Pat Dillett and I went down into the pedestrian tunnel between the 1 and the L trains on 14th street and did some recording.
This was the site of my first attempt at busking, when I was 19. I had a friend who was making a living playing “I Still Haven’t Found What I’m Looking For” over and over again on subway platforms. I made it all of ten minutes before I split, completely demoralized by the people rushing past without paying attention.
Now that I make a cushy living as a singer/songwriter, I make it a point to give two bucks to every busker I encounter in the subway. They’re the hardest working people in show business.

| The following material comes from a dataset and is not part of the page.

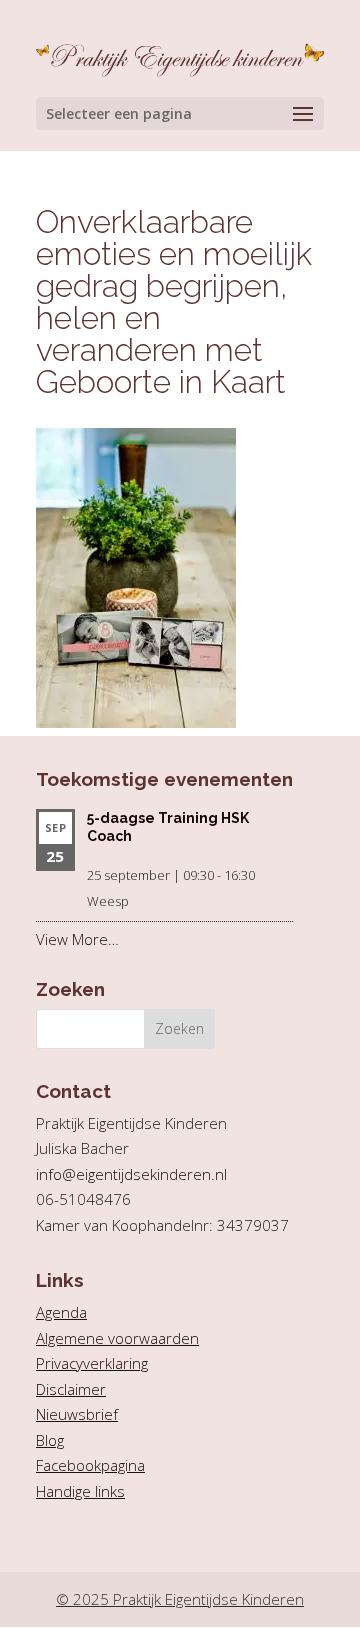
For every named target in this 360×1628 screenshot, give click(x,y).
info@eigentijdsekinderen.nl (131, 1174)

Pat held a mic up to me, and I did maybe ten songs, sometimes between trains, when the tunnel was empty, sometimes when the tunnel was full of voices and footsteps, all of which I hope made it onto the tape. I haven’t heard it yet, but there were certain seredipitous moments that I think would sound fantastic; somebody humming along tunelessly with their iPod just as I ended a song, drunk voices shouting between tunes.
I got lots of smiles, and made $3.10. Two dollar bills, four quarters, and a dime.
I reconnected recently with my old friend Rachel Benbow Murdy. She was the girl who did the answering machine vocal on “Janine”. She is amazingly sharp, crazy, and funny. She has an incredibly precise and psychedelic view of reality. She has a fantastic gift for connecting the dots. She used to videotape conversations, years ago, when we lived together, and then watch them immediately afterwards, cackling at all the perverse cosmic connections she saw.
We both just got out of relationships. Personally, I’ve been feeling like a sexual ghost; just not interested. I’ve met some beautiful women in the past couple of months, have tried to shake myself into pursuing them, and just can’t do it.
I wrote that line in “40 Grand in the Hole,” “What is a life without my heart at risk?” because I hadn’t put my heart at risk in a long time. It is wonderful and amazing to do so, but this is an unexpected cost. I expected the pain, but not this kind of weird refractory period of being alone.
I broke up with her, then regretted it, and then she turned me down. I did it, of course, because I still love her, but also because, maybe, I just feel more comfortable being rejected than rejecting. People have been saying, “Oh, this will be good, you can write songs about it.” But I’ve been writing songs about the same kind of composite, ideal psychometaphoric-shadow-woman for a long time.
One-Sentence German Poems:
I’ve been writing these in the morning, to keep my Deutsch sharp, and because it throws my writing mind a curveball:
Sie hat die ganze Welt gegessen (She has eaten the entire world.)
Ich habe den reinen Prunk gesucht. (I have sought pure splendor.)